Yeah right, if that is the real market price, why was the land sold to 1MDB so cheaply in the first place?

Then came the sad “solution”. Because of the public outcry, LTH will sell the land they just bought. It claimed to have three parties who are interested and that it would even make a profit.

Who are these three parties? If at all they are interested, why didn’t they buy it from 1MDB in the first place, instead of having to spend more now?

It makes me mad that when the issue blew up, the first thing Tabung Haji did was to make a police report on the alleged leakage of documents that exposed the transaction.

As usual we want to kill the messenger. We should be giving the whistleblower a datukship instead. I just don’t buy the typical retort, “Oh, we should not expose it outside, report to the appropriate authorities so they can investigate”. Isn’t that like telling a child to not to expose abuse by the father but instead report it to the mother for her to investigate?

I will not be at all surprised if the police do a thorough investigation and bring the whistleblower to book.

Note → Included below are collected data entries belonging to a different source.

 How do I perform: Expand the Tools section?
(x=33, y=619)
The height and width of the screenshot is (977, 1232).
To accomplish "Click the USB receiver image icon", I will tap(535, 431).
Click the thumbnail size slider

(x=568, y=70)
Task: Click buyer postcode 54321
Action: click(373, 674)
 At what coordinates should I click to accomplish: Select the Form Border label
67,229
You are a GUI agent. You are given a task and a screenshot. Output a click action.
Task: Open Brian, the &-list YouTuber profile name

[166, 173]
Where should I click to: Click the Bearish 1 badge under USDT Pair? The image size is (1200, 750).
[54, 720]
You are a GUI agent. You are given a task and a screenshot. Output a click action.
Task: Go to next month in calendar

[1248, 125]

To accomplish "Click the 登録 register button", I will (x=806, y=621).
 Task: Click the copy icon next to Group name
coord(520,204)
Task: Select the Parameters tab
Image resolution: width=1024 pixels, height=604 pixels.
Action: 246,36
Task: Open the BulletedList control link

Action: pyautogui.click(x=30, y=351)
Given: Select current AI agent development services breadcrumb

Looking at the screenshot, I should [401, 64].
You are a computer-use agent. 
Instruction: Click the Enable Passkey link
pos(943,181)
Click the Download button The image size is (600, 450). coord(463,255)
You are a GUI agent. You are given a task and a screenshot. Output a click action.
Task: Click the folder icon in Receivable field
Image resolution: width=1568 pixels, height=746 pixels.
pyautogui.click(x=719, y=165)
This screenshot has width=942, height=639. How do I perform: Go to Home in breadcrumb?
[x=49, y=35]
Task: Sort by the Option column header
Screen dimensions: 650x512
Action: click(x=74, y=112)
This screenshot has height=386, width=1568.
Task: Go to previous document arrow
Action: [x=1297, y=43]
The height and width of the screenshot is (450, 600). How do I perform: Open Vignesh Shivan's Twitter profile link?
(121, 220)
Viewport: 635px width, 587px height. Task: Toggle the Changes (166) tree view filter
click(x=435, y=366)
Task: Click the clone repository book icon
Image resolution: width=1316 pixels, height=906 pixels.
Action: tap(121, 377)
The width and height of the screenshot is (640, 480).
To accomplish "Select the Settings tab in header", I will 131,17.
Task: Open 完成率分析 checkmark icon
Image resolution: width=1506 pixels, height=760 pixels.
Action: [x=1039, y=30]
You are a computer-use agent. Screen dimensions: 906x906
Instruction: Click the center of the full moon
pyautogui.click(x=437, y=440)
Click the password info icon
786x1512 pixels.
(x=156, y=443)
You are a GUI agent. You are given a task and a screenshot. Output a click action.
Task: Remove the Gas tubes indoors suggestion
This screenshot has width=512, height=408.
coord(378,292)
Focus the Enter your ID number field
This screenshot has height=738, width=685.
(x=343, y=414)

With all these shenanigans going on, it was reported that Retirement Fund Inc (KWAP) would buy a piece of land with a 40-storey building from 1MDB for RM1bil to RM1.2bil, a price 15% lower than what LTH paid.

KWAP is the custodian of civil servants’ pension fund. No wonder 95% of EPF contributors want to withdraw their money at age 55, not 60.

I am an advocate of withdrawal at 60 solely on the basis that EPF is meant for retirement and should only be used when we retire. But I perfectly understand all brickbats and hate mail I received. It is governance issues like this that has distracted us from formulating long-term policies for the good of our country and its people.

Then we have ex-prime minister Tun Dr Mahathir Mohamad leading the call for Datuk Seri Najib Tun Razak to step down, using 1MDB as the focal point.

But hang on, wasn’t it Dr Mahathir who started us on the road to all these governance issues? The sacking of the chief justice led to loss of confidence in the judiciary, the bastion of governance. Let us not forget the numerous corporate scandals during Dr Mahathir’s time.

It this not the pot calling the kettle black? And it was Dr Mahathir who started the trend of the prime minister also holding the finance portfolio.

I have been calling for Najib to appoint a technocrat to be finance minister while he takes over the Home Ministry to resolve various issues on immigration, crime and human trafficking.

But nobody listens to a small columnist like me. So forgive me if I am exasperated.